● **The task**: Output, word for word, the lines of the data that start with the line containing "The height and width of the screenshot is (494, 656)." and run through the line containing "Action: coord(431,75)", including both of those lines.

+++ Data listing

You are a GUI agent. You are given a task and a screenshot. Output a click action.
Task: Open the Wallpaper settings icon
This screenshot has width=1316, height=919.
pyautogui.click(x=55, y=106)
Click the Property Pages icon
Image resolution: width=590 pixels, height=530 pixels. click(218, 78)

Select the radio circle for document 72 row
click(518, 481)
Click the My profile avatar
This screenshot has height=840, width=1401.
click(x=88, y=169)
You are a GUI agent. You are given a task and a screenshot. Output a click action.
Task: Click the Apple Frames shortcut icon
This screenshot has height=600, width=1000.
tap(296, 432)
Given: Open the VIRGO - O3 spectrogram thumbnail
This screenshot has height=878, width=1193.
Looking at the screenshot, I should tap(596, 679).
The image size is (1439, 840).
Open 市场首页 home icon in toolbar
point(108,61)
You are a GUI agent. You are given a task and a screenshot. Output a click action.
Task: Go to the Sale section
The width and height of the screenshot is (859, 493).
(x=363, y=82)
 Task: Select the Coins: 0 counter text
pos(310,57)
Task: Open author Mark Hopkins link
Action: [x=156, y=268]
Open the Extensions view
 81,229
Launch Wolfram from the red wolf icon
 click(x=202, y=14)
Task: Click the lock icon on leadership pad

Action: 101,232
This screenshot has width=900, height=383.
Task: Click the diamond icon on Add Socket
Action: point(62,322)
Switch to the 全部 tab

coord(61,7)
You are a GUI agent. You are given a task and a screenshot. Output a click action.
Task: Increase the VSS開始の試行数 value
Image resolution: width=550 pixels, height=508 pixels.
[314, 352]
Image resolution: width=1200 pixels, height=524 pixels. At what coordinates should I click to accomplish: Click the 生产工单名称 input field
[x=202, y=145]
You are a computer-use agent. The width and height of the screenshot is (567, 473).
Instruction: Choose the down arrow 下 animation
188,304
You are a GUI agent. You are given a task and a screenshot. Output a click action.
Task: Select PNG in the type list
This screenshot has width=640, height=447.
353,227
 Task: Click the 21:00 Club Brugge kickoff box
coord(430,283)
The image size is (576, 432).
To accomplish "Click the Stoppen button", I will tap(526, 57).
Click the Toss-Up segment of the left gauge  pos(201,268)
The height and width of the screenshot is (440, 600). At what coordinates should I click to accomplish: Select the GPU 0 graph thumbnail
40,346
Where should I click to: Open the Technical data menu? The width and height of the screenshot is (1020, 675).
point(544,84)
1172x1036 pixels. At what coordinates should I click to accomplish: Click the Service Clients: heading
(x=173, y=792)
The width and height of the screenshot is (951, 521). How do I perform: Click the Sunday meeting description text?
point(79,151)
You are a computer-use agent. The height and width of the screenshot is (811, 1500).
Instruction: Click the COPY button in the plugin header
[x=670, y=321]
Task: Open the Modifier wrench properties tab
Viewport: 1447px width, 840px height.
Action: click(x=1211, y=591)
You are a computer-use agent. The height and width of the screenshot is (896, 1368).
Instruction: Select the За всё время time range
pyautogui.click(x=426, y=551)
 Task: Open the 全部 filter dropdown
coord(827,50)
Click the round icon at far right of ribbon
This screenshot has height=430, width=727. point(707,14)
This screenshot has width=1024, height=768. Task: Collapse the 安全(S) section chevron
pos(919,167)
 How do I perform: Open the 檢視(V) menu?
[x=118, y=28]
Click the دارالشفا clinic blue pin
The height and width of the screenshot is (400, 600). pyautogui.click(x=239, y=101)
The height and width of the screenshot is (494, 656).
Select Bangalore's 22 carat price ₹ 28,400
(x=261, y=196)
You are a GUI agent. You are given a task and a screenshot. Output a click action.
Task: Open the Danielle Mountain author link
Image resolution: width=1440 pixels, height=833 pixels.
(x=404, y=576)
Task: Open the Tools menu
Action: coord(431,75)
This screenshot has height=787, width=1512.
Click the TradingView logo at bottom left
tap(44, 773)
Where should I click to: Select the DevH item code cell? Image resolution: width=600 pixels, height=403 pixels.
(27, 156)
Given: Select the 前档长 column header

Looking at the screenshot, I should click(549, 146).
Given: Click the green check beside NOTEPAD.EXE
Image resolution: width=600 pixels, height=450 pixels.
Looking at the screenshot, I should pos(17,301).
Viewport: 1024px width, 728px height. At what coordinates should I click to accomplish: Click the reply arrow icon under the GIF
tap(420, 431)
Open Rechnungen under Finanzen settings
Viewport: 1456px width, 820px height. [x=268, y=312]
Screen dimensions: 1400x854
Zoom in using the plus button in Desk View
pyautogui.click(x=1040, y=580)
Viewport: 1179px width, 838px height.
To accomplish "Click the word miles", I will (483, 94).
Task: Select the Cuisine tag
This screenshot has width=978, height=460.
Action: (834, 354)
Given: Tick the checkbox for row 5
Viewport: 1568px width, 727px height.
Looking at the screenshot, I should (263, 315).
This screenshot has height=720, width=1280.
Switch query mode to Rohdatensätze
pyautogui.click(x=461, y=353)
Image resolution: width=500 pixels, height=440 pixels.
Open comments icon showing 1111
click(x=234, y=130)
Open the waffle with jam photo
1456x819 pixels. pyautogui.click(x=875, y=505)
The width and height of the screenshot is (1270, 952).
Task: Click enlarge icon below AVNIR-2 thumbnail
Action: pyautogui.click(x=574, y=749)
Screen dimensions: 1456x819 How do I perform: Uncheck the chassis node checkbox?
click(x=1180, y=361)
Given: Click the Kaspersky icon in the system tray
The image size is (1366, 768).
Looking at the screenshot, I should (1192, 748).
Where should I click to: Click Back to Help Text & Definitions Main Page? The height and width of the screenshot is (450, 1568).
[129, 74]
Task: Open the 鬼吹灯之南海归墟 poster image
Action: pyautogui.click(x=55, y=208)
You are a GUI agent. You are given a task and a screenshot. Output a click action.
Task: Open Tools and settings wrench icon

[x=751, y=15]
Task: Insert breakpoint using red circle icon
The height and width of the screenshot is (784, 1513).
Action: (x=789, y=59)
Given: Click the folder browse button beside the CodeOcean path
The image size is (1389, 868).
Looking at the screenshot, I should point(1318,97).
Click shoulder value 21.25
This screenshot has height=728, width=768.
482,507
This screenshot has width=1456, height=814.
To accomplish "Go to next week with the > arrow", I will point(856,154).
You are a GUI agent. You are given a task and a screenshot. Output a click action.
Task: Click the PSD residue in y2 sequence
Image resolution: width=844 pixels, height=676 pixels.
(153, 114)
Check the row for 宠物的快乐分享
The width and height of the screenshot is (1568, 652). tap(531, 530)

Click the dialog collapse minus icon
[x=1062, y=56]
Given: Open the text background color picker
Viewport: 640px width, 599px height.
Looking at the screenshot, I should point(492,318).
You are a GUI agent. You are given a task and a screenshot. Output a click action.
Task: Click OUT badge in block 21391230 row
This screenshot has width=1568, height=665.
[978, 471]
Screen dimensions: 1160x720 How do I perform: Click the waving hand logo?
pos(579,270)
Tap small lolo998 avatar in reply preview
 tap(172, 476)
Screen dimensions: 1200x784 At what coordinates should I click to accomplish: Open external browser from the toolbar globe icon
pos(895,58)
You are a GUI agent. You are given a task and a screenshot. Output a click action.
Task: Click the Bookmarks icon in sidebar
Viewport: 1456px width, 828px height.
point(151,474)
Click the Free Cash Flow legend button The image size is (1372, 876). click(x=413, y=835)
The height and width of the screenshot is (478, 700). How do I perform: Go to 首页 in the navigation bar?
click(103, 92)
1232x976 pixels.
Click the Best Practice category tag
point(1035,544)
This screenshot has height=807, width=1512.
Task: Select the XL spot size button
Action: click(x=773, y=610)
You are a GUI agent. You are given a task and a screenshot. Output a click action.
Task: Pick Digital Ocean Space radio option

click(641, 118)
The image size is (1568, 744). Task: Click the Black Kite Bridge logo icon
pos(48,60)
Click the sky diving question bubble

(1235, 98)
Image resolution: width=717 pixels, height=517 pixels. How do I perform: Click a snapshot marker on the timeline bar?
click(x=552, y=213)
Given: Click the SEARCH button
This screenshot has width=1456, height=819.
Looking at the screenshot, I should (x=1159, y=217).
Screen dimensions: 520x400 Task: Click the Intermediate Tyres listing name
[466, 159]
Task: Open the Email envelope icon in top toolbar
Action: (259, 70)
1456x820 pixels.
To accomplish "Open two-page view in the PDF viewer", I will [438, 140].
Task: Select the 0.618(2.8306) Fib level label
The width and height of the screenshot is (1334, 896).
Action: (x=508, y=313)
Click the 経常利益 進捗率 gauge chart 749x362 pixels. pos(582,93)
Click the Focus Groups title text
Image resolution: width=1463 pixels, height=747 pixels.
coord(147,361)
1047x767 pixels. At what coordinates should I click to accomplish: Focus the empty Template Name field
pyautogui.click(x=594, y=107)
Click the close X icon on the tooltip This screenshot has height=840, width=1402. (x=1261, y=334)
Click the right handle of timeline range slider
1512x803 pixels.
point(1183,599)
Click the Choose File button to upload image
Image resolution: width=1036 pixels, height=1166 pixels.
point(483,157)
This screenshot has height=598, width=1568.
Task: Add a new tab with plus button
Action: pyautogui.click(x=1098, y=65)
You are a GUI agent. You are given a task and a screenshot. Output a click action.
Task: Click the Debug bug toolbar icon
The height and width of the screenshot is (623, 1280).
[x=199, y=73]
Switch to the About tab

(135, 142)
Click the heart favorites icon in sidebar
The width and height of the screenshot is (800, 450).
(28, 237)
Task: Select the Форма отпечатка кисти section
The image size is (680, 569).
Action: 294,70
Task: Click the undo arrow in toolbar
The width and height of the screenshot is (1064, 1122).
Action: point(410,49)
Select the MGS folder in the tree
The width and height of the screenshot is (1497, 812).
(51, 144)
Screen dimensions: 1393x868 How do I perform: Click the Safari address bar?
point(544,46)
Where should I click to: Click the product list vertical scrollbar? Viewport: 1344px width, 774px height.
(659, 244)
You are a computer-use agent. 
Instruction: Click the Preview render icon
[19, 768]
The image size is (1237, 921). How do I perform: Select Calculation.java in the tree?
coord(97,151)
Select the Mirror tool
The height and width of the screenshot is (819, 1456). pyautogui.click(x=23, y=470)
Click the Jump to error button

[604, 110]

++++++

● **Answer below**:
The height and width of the screenshot is (494, 656).
Select Bangalore's 22 carat price ₹ 28,400
(x=261, y=196)
You are a GUI agent. You are given a task and a screenshot. Output a click action.
Task: Open the Danielle Mountain author link
Image resolution: width=1440 pixels, height=833 pixels.
(x=404, y=576)
Task: Open the Tools menu
Action: coord(431,75)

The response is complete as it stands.